The economy of India has probably shrunk for a second straight quarter, pushing the nation into an unprecedented recession, according to a report by a team of economists that includes Michael Patra, the deputy governor in charge of the Reserve Bank of India’s monetary policy, Bloomberg quoted.
The GDP of India contracted by 8.6% in the quarter ending September, showed the ‘nowcast’, an estimate based on high-frequency data, published by the RBI for the first time. The official data by the government will be published in late November.
The economy of India in the April-June quarter slumped by nearly 24%.
“India has entered a technical recession in the first half of 2020-21 for the first time in its history,” the authors wrote, Bloomberg quoted.
The numbers published in the report are buoyed by cost cuts at companies, which boosted their operating profits despite a dip in sales, Bloomberg report said. The report added that the authors also used a range of indicators that include vehicle sales, flush banking liquidity and signal brightening prospects for October.

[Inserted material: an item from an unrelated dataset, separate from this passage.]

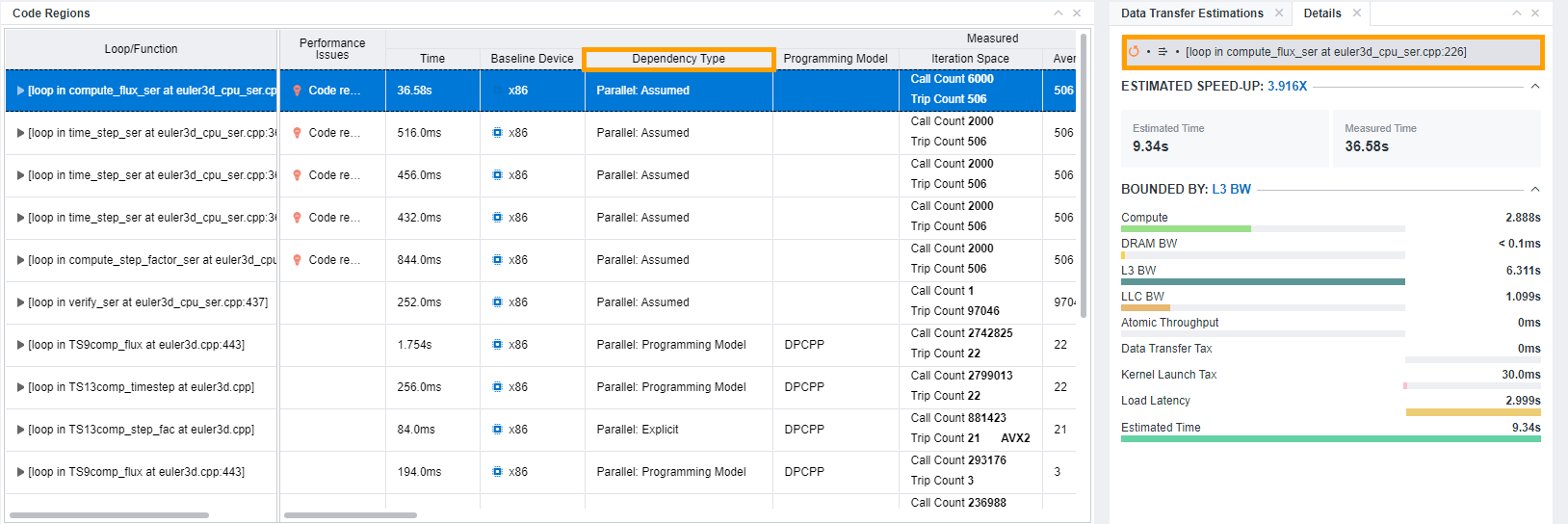Viewport: 1568px width, 524px height.
Task: Click lightbulb icon in the 516.0ms row
Action: coord(298,133)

The Indian economy will return to growth in the October-December quarter, the report said, if this upturn is sustained. This would be earlier than projected by RBI Governor Shaktikanta Das in October where he had pledged to keep monetary policy accommodative.
However, “there is a grave risk of generalization of price pressures, unanchoring of inflation expectations feeding into a loss of credibility in policy interventions,” the economists wrote in the RBI’s bulletin, Bloomberg quoted, adding that they also highlighted the risk to global growth from the second wave of coronavirus.